Dan who works as a manager for a recycling company can explain well what has happened nationally to the Republican Party over the years. He tells you how since the times of Ronald Reagan “the “architects of the great Southern Strategy captured the religious sentiment”; that “God has become an automaton and is no longer the loving god”; that abortion played a big role; and that a black President made things worse for the Democrats and let people’s minds finally flip. “So racist democrats became racist Republicans”. They feel they government has bypassed them and that the trickle-down economy has not worked since the cost of buying a house has gone through the roof. In Marjory Taylor Green, Dan says, “they have found a leader who hates the people they hate”.

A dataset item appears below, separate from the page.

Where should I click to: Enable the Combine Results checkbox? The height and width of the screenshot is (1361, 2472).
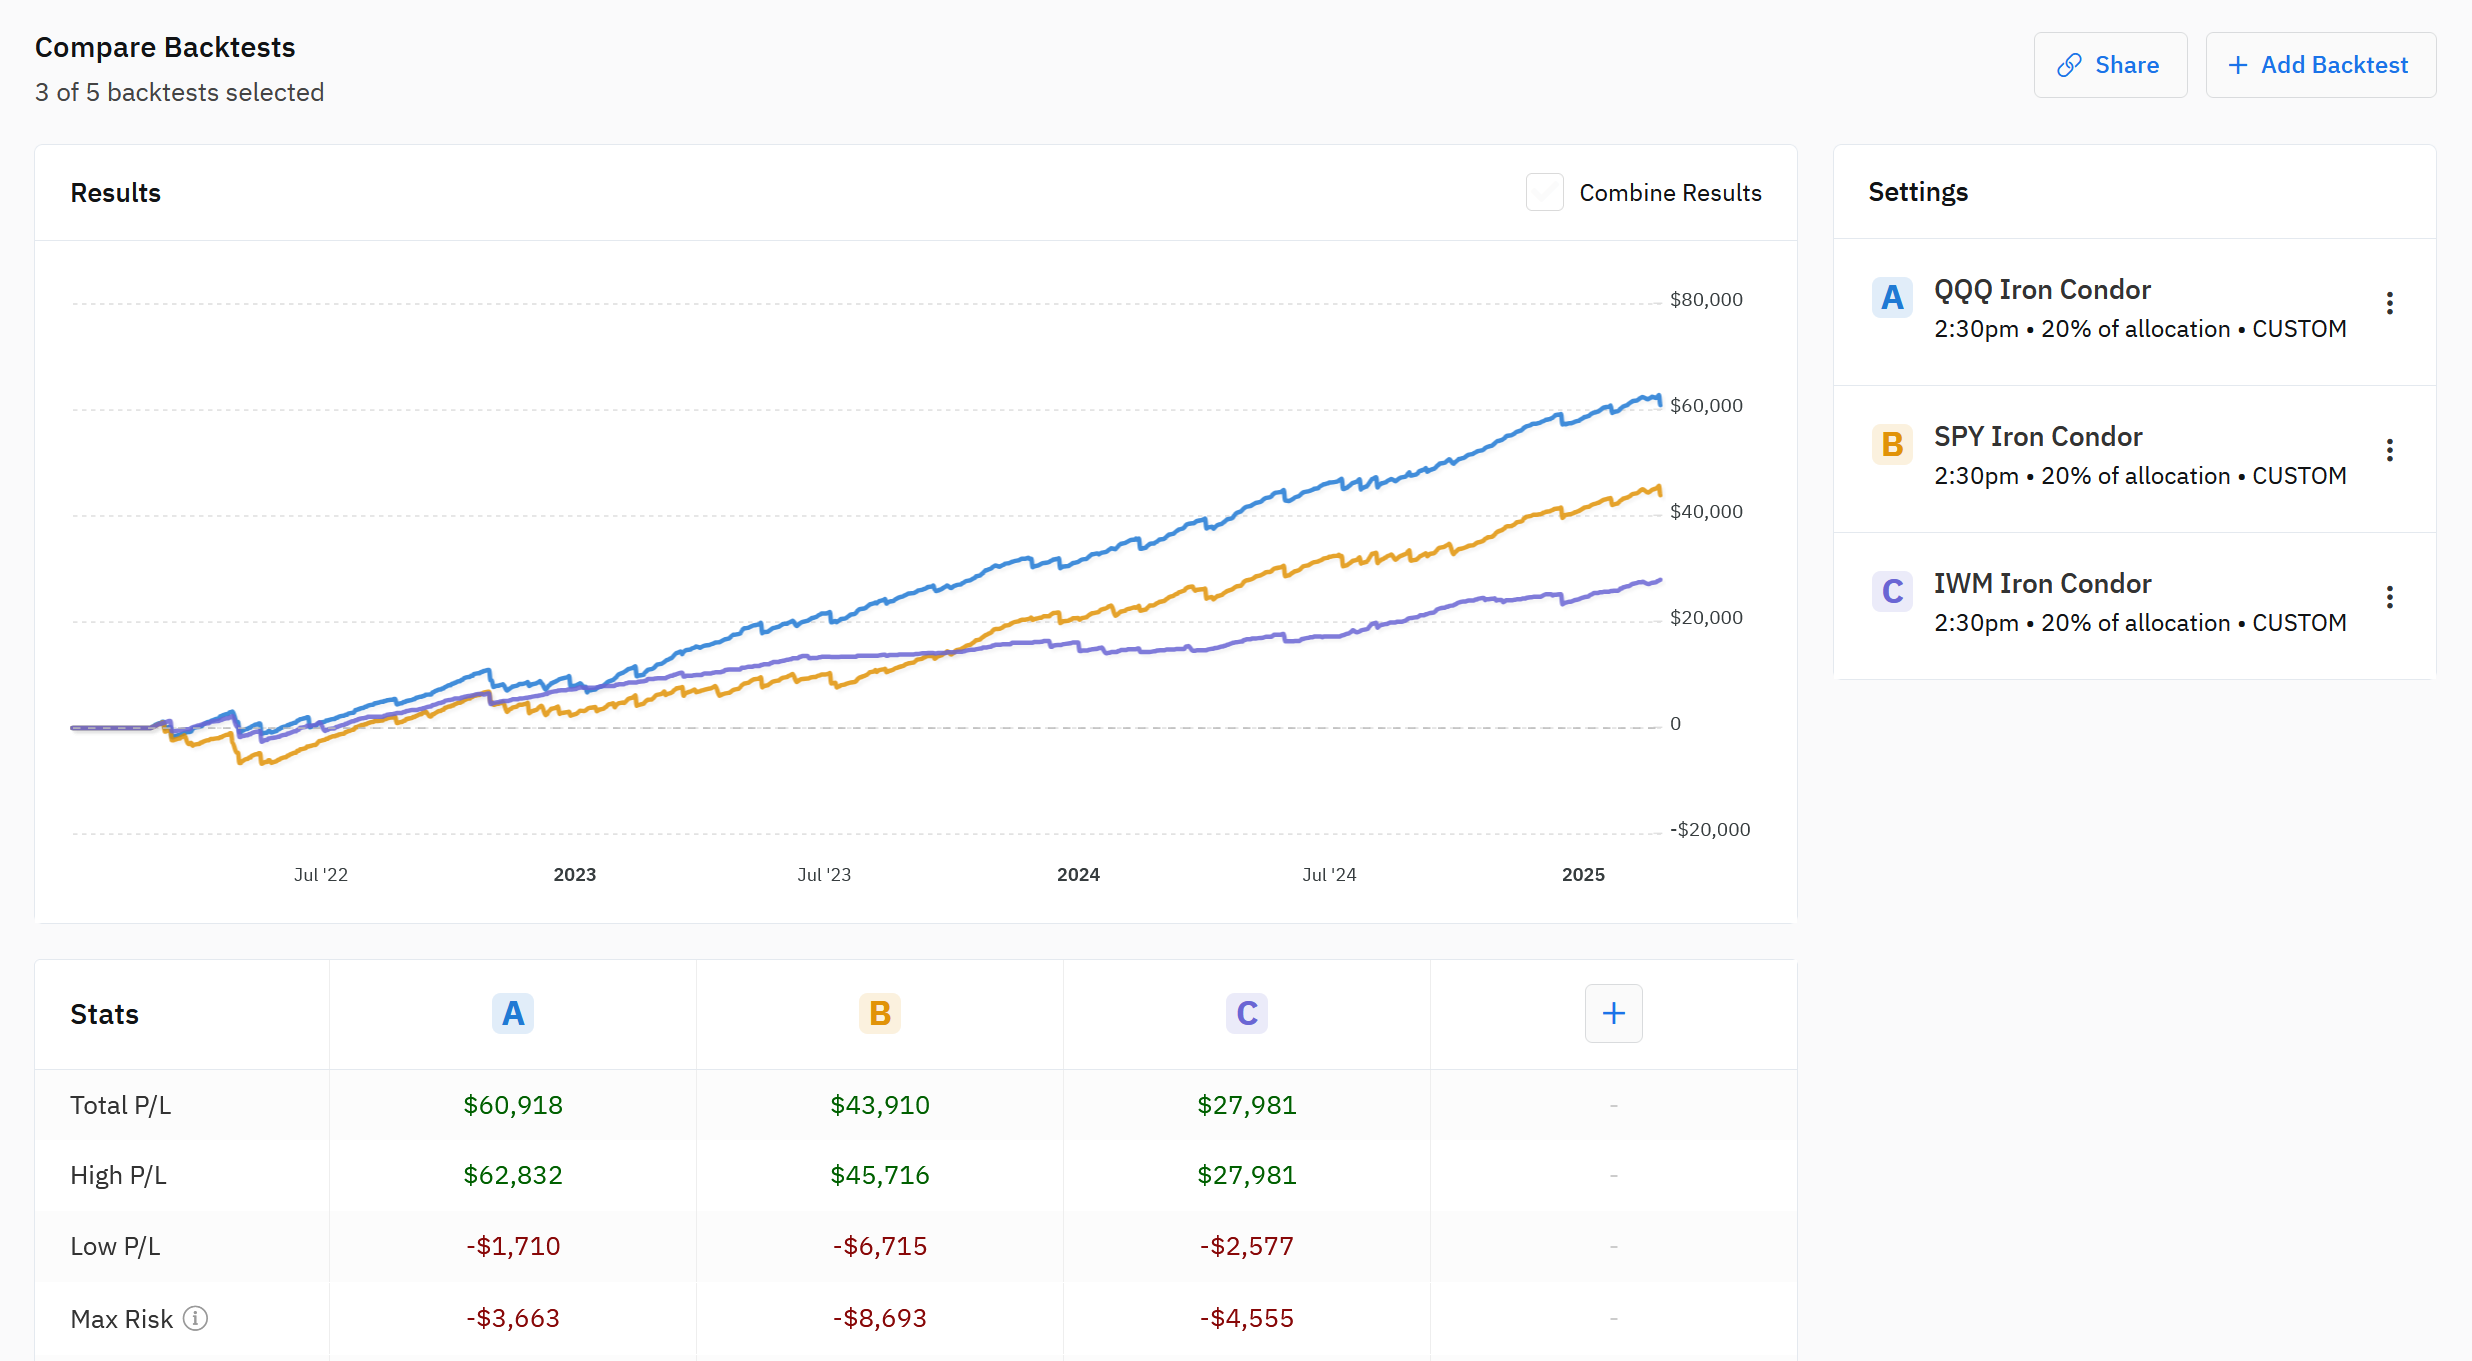point(1544,192)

But Mary and Sheryl still don’t really understand what has happened to their local community. The vote for MTG, Mary says, “does not fit in with the way we live and the people we meet at social gatherings”. But the conservative messaging about the Democrats as been consistently bad, Dan throws in, and people believe that narrative. “We Democrats”, says one of them, “have become part of ‘The Other’”.
Just the week we meet the regular poll of the “Atlanta Journal Constitution” shows just 35% of registered Georgia voters have a favorable view of the Democratic Party after Trump swept the state in his return to power. Even one-third of liberal voters have a negative perception of the party. “A rebellion from the very people expected to champion its vision”, the paper comments the Democrat’s worst poll results ever.

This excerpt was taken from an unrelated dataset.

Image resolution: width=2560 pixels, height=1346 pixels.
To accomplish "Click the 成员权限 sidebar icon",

What can Democratic activists do at the local level against the national trend and the political dynamics in their state? They list many things: focus on municipal elections; recruit better candidates for the public service commission and school boards; raise money for re-election of the Democratic Senator in 2026. Engage in voter protection and safeguard the election process against Republican manipulation; look for the people who didn’t vote; and finally, reach out to the Latino population.
If my own attempts to speak to Hispanics in Dalton is any guide, the latter will be a difficult task, because I tried and mostly failed. The three Hispanic youths in the city center have just arrived from California a few months ago and have never heard of Marjorie Taylor Greene. Carla who is serving sausages at a barbeque stand of a Hispanic Law firm promising immigration advice will not really say if she knows what MTG is about, after having come here from El Salvador 17 years ago.
Finally, at the local baseball ground in Rollins Park we find the diverse and integrated setting our Democratic activists had talked about. White, black and Latino kids playing baseball in front of their onlooking parents in a totally peaceful and casual atmosphere. The scene looks like an advert for the dreamscape of a multicultural America. Only that nobody from the Hispanic side wants to talk about Trump, MTG or politics. It seems that the price for successful integration is total absenteeism from the political sphere. As long as this holds the Democrats in Dalton have no chance whatsoever.
Later that evening in the “Dalton Brewery” we meet an old white guy ready to talk about politics and Marjorie Taylor Greene. He is retired but still has to work three days a week to make ends meet. With the small draft beer in front of him at 6.45 Dollars you understand why. And MTG? “She is batshit crazy” he says, “but I voted for her.” And when you ask him why, his answer is probably the most resonating message of Donald Trump’s decade-long domination of the media sphere: “Because the Democrats were giving all that money away”. Any Trump voter will know what he means.